I have attended many drug court graduations and seen first hand the awesome redemptive power of the L.A. program. Children have told me that because of drug court, they have a father for the first time. Women previously living on the streets, engaging in prostitution, have obtained proper shelter and meaningful employment; many of these women have reunited with their children after years of addiction. Often these stories have brought me to tears. One of the most dramatic examples I can think of is a man who was living under a local freeway overpass when he entered the Los Angeles drug court. When I last saw him, he was completing his master’s program at USC in preparation for joining their faculty.

The amazing success achieved by our drug courts in Los Angeles County (80 percent success rate for graduates) is unquestionable. I invite anyone who wishes to experience L.A. drug courts to attend just one of the approximately 40 graduations in Los Angeles County that occur every year. It only takes one visit to be convinced.

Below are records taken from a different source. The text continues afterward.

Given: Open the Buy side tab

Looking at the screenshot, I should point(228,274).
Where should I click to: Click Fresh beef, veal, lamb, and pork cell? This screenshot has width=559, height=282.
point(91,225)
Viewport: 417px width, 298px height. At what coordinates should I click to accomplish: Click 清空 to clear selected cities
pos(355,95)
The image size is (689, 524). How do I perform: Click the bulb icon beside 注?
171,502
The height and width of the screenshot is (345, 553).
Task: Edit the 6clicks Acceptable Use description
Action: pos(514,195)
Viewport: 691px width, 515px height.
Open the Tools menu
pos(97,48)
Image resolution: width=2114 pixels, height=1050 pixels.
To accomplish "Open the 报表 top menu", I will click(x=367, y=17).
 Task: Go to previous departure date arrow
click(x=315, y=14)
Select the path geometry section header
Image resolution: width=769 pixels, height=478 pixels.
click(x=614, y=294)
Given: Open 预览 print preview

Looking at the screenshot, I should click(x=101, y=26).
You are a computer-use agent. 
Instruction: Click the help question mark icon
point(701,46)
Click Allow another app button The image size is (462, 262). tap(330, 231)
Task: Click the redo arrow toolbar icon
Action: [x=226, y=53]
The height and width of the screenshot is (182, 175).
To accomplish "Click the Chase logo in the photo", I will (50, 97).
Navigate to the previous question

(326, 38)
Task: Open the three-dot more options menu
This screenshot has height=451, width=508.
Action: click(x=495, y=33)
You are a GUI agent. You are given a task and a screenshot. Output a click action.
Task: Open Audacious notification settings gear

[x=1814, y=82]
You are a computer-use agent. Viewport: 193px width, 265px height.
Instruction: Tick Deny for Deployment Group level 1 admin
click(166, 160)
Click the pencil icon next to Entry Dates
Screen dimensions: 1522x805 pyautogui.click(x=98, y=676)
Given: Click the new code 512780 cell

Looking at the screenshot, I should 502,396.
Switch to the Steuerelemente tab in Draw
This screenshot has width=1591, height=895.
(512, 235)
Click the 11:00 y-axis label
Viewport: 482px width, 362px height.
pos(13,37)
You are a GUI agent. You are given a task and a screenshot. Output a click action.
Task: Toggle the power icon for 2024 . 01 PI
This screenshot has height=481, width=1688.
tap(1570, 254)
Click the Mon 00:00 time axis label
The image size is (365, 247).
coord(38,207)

Michael P. Judge Public Defender Vice chairperson, L.A. County Drug Court Oversight Committee

 

I just wanted to thank the L.A. Weekly for having a writer who is not afraid of exposing his sanity. Marc Cooper’s opinions are right on the point, like his "Beat Bush" piece. Too often criticism is overblown rhetoric. For many of us who do care about social issues and policy differences with Republicans, we prefer real policy debates, not "the sky is falling" calls to arms.

Jonathan Lett Los Angeles

In his May 22 column Marc Cooper blames California’s $38 billion shortfall on President Bush, but the fact is the shortfall has nothing to do with President Bush and everything to do with Governor Gray Davis, the Democrat-controlled state government and the California voters who go on shopping sprees every November 7 spending money the state doesn’t have. The president has nothing to do with it.